=== BRIEF ===
Exactly the lines from the one containing "Task: Pick the JSON file icon" through the end of the data, and nothing more, should be retyped; pictures stay out.

--------------------

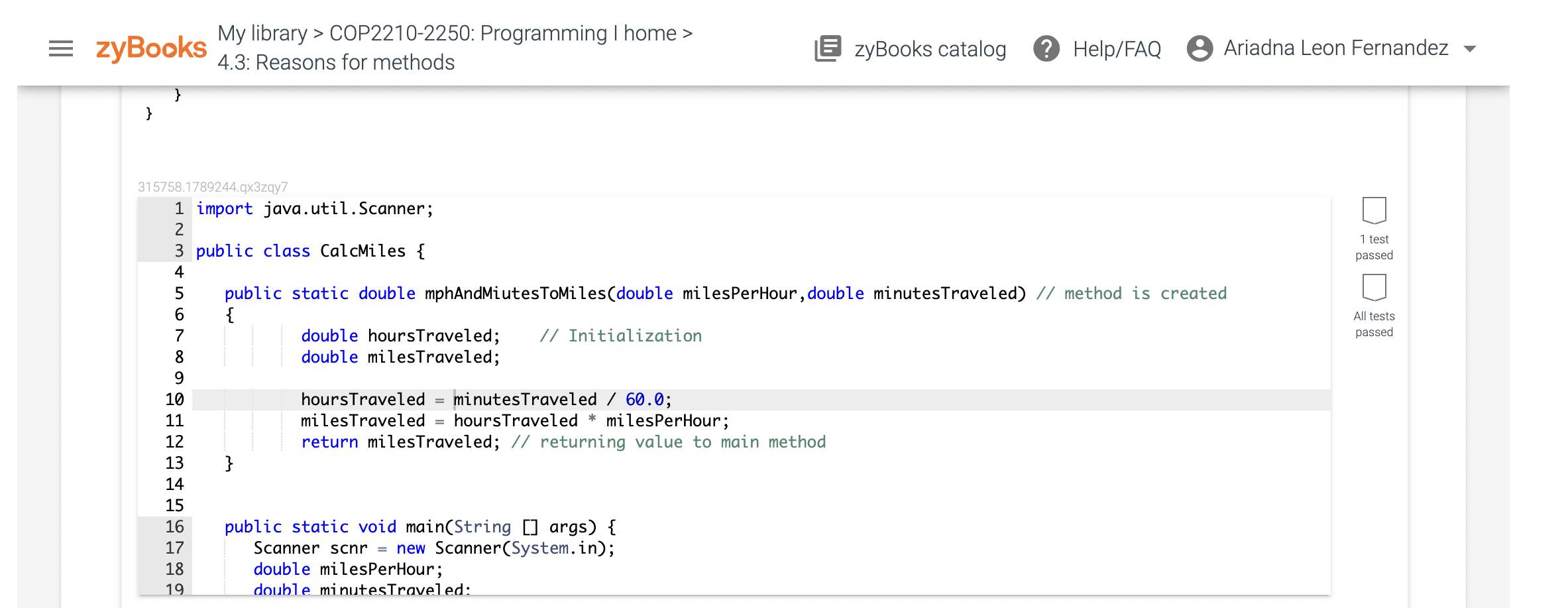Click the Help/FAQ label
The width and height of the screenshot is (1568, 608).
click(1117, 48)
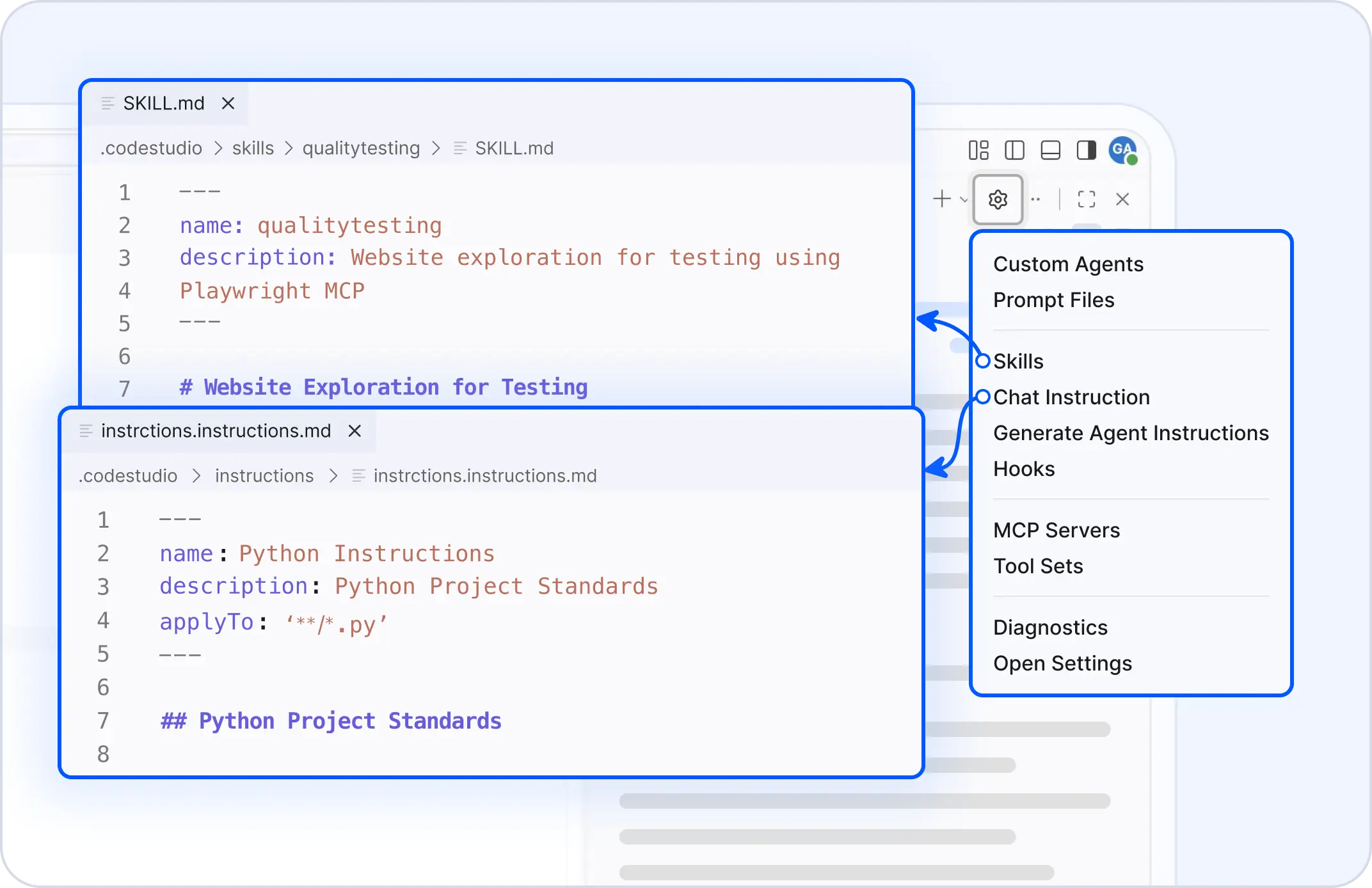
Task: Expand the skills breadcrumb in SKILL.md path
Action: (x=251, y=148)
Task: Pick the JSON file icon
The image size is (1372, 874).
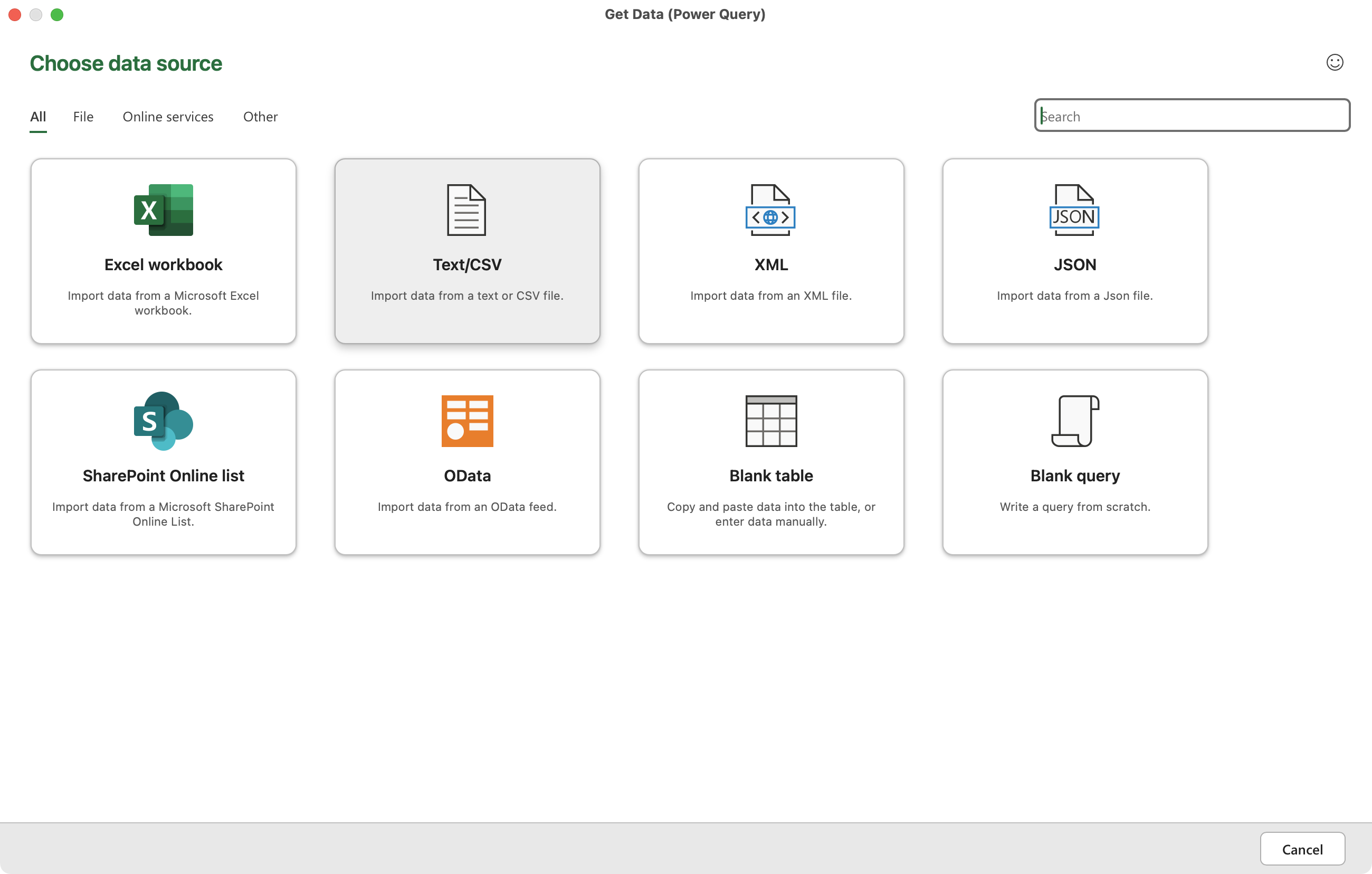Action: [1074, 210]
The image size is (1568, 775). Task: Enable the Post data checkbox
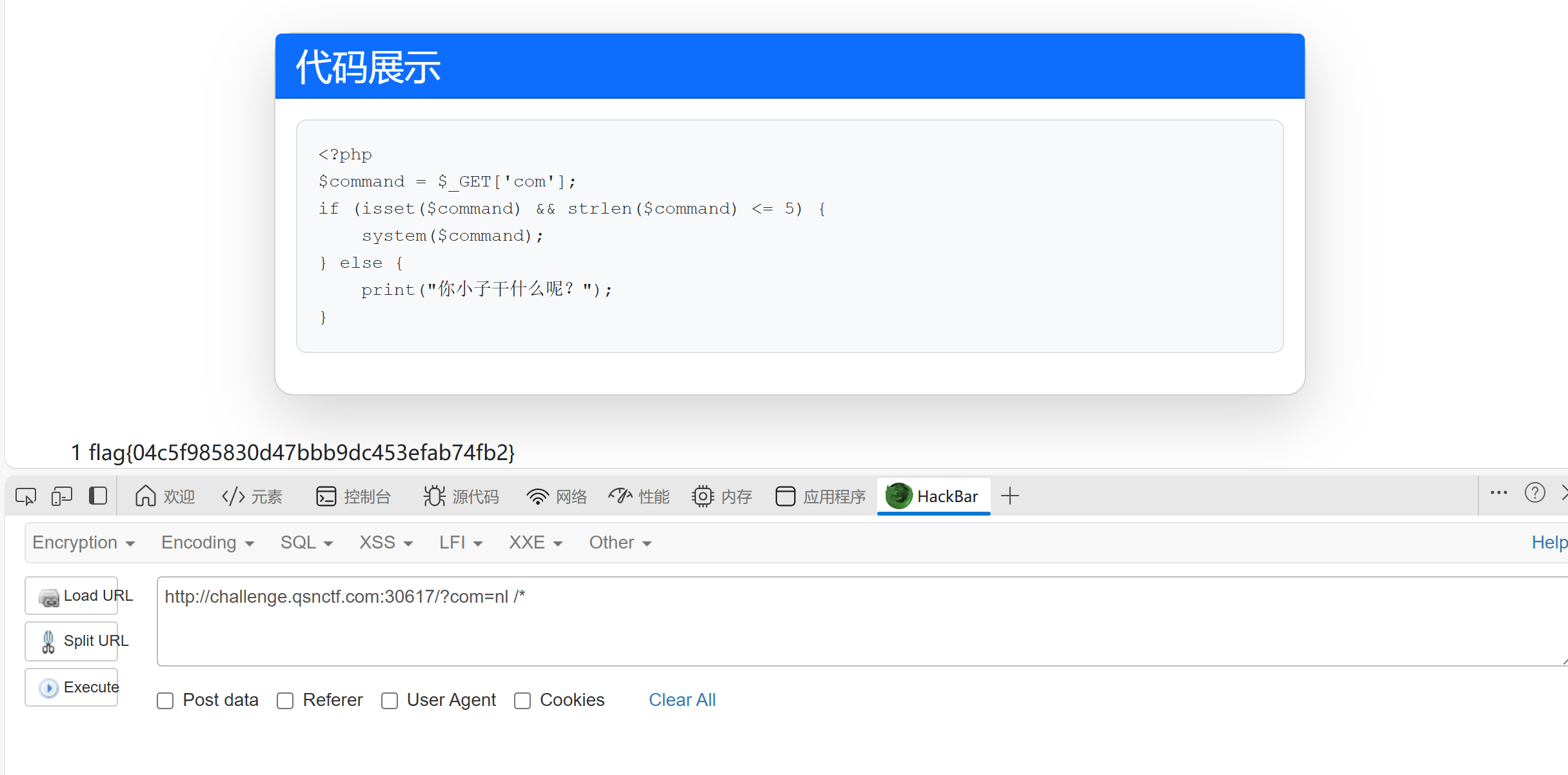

--------------------

=== EXERCISE ANSWER ===
Task: Pick the JSON file icon
The image size is (1372, 874).
Action: [1074, 210]
The image size is (1568, 775). Task: Enable the Post data checkbox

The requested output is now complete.